Whether you chose a mortgage-based debt consolidation loan, or explore other options offered by debt counselors, it may be possible to reduce your monthly loan payment bills to a single, affordable payment, and that can make a world of difference

Debt Consolidation Loans

When considering a debt consolidation loan, whether a refinance or second mortgage, remember that if you cannot meet the new terms, your home may remain in jeopardy, so don't overextend yourself with more loan that you can afford to repay. And be sure to weigh in the value of any home equity that you may be sacrificing to obtain the new loan. Try to leave enough equity available to be able to sell the some should the need arise. If you owe more on your house than it is worth, then you will not be able to sell it without coming up with the difference somehow. That has placed some homeowners in a position where they could not afford to sell their home.

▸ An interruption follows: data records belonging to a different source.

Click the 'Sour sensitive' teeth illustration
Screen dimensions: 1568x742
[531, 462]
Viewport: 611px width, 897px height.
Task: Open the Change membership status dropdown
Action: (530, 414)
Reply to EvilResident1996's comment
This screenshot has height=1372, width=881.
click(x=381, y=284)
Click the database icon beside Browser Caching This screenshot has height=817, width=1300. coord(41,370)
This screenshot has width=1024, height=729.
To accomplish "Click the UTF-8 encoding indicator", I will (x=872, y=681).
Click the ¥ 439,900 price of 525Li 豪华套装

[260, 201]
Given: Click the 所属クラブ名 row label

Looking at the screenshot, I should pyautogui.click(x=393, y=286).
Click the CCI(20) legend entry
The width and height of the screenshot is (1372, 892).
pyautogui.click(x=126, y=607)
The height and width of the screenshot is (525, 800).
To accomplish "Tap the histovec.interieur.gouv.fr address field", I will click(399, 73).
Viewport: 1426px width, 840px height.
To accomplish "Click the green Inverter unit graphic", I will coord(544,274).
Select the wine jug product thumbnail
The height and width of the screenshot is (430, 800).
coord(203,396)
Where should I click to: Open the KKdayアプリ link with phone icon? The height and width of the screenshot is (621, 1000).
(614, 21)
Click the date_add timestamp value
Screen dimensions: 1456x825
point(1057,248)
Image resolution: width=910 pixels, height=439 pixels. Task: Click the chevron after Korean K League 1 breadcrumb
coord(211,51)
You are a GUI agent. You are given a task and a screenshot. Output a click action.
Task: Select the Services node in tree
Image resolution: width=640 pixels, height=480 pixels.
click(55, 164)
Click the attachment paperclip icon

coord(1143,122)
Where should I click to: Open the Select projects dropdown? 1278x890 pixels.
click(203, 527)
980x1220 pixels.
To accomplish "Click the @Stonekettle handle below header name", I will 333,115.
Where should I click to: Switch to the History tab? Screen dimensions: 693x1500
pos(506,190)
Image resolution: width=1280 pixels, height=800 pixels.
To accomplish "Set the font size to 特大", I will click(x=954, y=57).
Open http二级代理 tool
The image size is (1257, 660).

If you have an appropriate amount of equity, or if are committed to remaining in the house long enough to re-establish equity in the home before selling, then a debt consolidation loan may be a very attractive option. When considering the possiblity of rolling one or more higher-interest rate loans into a new, lower-interest rate loan, do the math carefully. In addition to comparing the total interest you will be paying per month or per year on the old loan(s) versus the new loan, also compare to total interst you will be paying over the lifetime of those loans. Even if the new loan carries a significantly lower interest rate, you may end up paying more interest over the term of the loan the new loan carries a longer term than the original loan(s). LoanBiz provides mortgage calculators to assist you in making this determination, such as the debt consolidation loan calculator.

Debt Counseling Services

If a mortgage-based debt consolidation mortgage does not end up being a violable option for you, your best bet may be to consider debt counseling services. Services offered can vary quite a bit from one counselor to another, so speak with more than one to explore all your options. For each offer, consider both the short-term and long-term impact to your finances and to your credit. Some options, such as re-negotiating the amount, term or interest rates associated with your existing loans (credit negotiation), can have a negative impact on your credit score in the short term, but may still be advisable, because they can vastly reduce the chance of incurring more significant, longer term damage to your credit score. Going into default, declaring bankrupcty, or entering into foreclosure can devistate your credit for years. These worst case scenarios should be avoided at all costs.

If you are starting to get calls from creditors, or you're drowning in a sea of credit card debt, student loans, back taxes, signature loans and other debts, you owe it to yourself to begin exploring all your options. Speak to a loan officer or debt counselor right away. Take action to preserve your credit.